LEXINGTON, N.C. — Siemens Mobility officials announced Tuesday on a media call with North Carolina Governor Roy Cooper and Federal Railroad Administration Administrator Amit Bose that they intend to construct a $220 million passenger railcar manufacturing facility designed to complement the company’s existing Sacramento, Calif., plant.
Dr. Roland Busch, CEO of parent company Siemens AG, told reporters, “Sacramento on the West Coast is very successful and coming to its limits, so we are adding, in Lexington on the East Coast, roughly 30% of the capacity we already have, in phase one.”
Busch says 500 workers will be employed on the 200-acre site; Cooper estimates the facility will have a $1.6 billion impact for North Carolina.
Siemens looked at more than 30 locations in a dozen states. “When you are trying to find 200 acres along a main line anywhere in the United States, it becomes very difficult,” says Marc Buncher, CEO of Siemens Mobility North America.
“We’ll be excited to cut the ribbon in two years when we pull our first cars out of the plant,” he says. “There’s plenty of room to expand, and it would be great to be able to get some big orders and get into the locomotive space possibly, or some other car type in the future.”
Buncher says he hasn’t spoken to customers about what will be constructed at the new plant, “but we do have orders going out to 2029. We built a couple of new buildings (in Sacramento) for the Venture program and we definitely want to take advantage of the buildings that were set up for that.”
He notes that the new Lexington plant will be a dual-purpose facility “that will build trains and do service on our existing fleet. This gives us the opportunity to bring in cars, locomotives, and light rail vehicles to help service our customers on the East Coast so they don’t have to transport all the way across the country — that was one of the main drivers.”
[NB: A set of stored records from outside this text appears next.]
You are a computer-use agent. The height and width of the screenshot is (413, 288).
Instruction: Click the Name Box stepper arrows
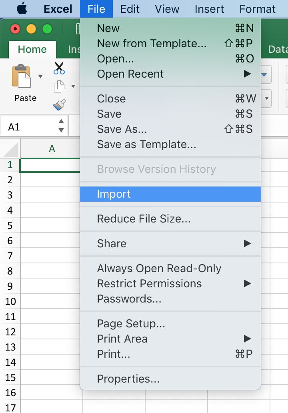pos(61,126)
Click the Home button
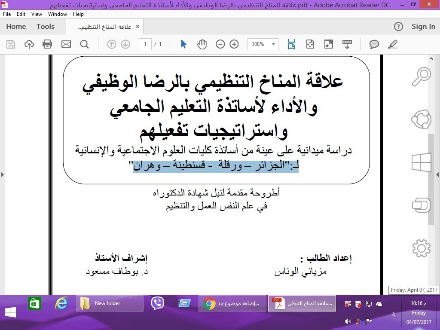Image resolution: width=440 pixels, height=330 pixels. (x=16, y=26)
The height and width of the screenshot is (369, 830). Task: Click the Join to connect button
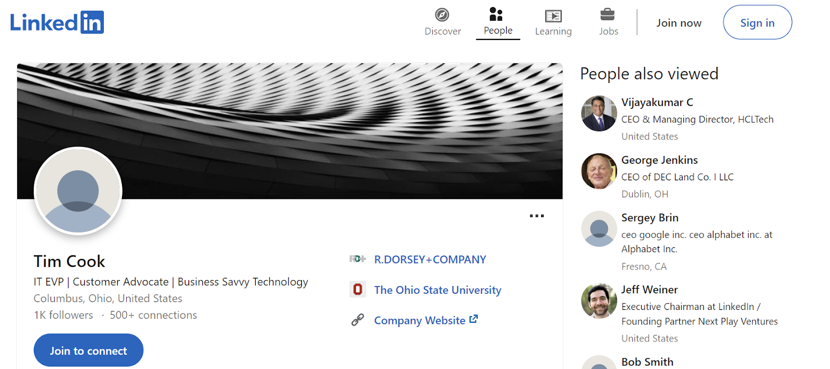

Siemens Mobility trainsets currently being manufactured in Sacramento include completion of Venture trainsets for the Midwest and California after production and supplier problems continue to delay their deployment; a similar fleet of 32 trainsets for VIA Rail Canada; an additional 20 coaches for Brightline to be delivered in 2024; and 83 semi-permanently-coupled trainsets to replace Amtrak’s nearly 50-year-old Amfleet cars [see “Amtrak rolls out ‘Airo’ branding …,” Trains News Wire, Dec. 15, 2022].
One likely nearby customer is North Carolina’s Rail Division, which is looking to replace the heritage fleet it began assembling decades ago to start and expand its Charlotte-Raleigh Piedmont service, although all of the funding for that acquisition has yet to be appropriated. Its state-sponsored New York-Charlotte Carolinian is be converted to Airo equipment, which will pass through Lexington on Norfolk Southern rails.
Great news and congrats for the successful venture. $33. million in State of NC grants may have been a factor. But that’s how these business locate in progressive, business friendly environments. Having a challenge locating information on which carrier(s) will serve the location. Article mentions Amtrak service via NS in Lexington but other outlets note there are short lines in the area, as well.
This is great news. Siemens practically has a monopoly on passenger train locomotives and cars, so they’ll be able to handle the influx of business as Amtrak and others modernize their fleets. And when business does eventually slow down, Dr. Busch will be able to close the California plant and get away from all the high taxes, onerous regulations, environmental extremism, and the nonstop assault on the Bill of Rights being perpetrated by the Marxist state government. He’ll join the millions of citizens and businesses that have already fled California and other deep blue states.
Oh, fleeing those “blue states” that provide all the Federal money that flows into the red “welfare states”–is that what you are talking about? Funny, I thought this was a railroad news site.
Whatever, Dan.
Marc Buncher, CEO of Siemens Mobility North America shoud have specified that finding 200 acres of empty land along a mainline in North America outside of California is difficult to find, though even that statement is not completely true in of itself. There’s plenty of sites along mainlines that have 200 empty acres of land…now are they within distance of employment centers or employment centers that could provide the type of employees you need, that is what makes it difficult, but was not specifically stated.
Now if they could make the ALC-42 Charger locomotives as reliable as a Baldwin BP20.
The Baldwin BP-20 looked a lot better.
I honestly have thought that the Florin CA plant was at capacity and that making a new plant would help expand capacity for what Siemens could make. Well, now that this news is out, I think this would greatly enhance Siemens’ ability to manufacture trains for the American (and Canadian, if not Mexican) market(s).